> **Data for this exercise**:

Segment Open

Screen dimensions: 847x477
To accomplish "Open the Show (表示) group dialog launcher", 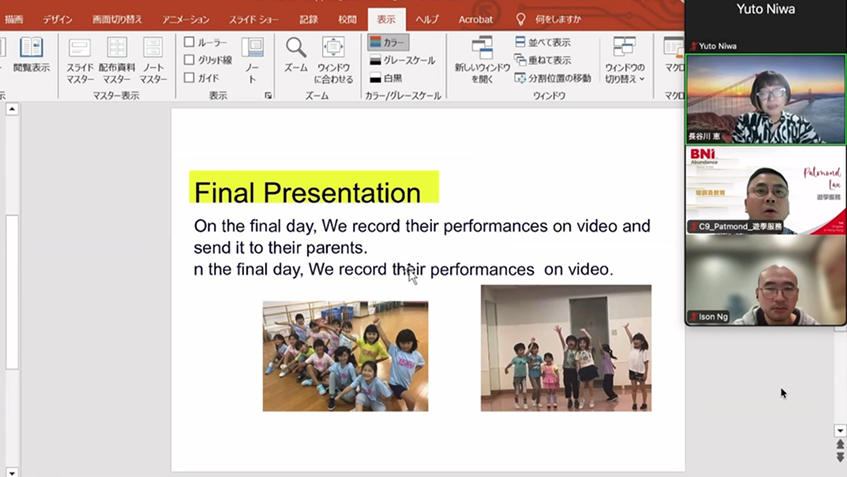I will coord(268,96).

Segment Closed
Segment Open

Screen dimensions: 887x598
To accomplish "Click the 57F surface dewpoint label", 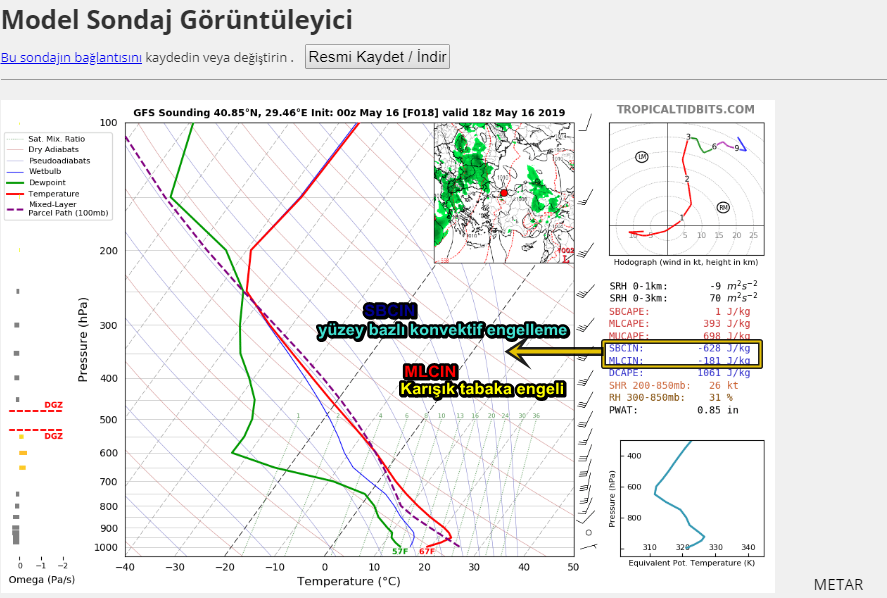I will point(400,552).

Segment Closed
Segment Open

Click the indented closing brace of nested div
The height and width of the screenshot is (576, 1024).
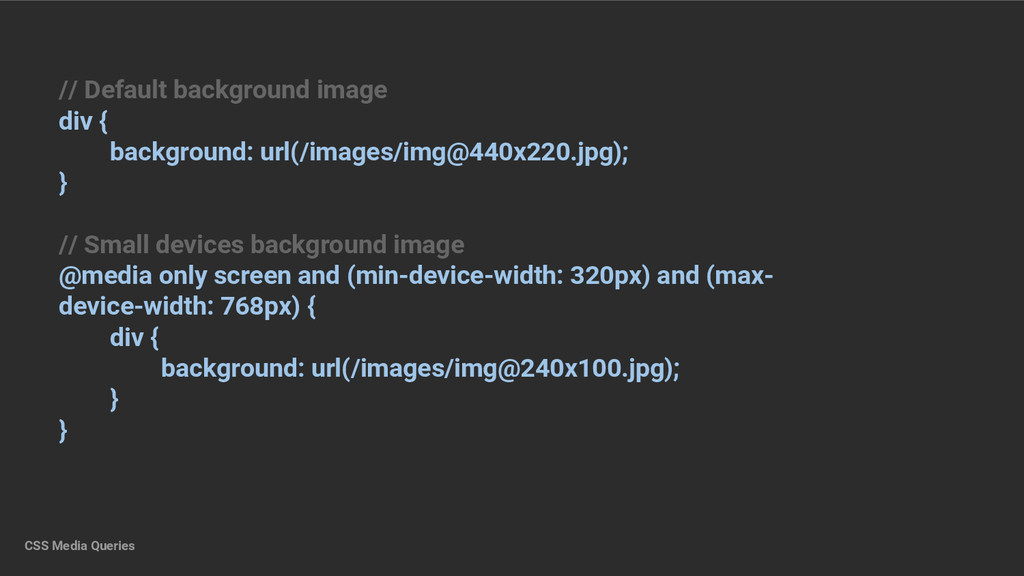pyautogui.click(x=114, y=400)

Segment Closed

> **Task objective**: Say how many lines above contain the string "dimensions". Answer with the number only.

> **Solution for this exercise**: 2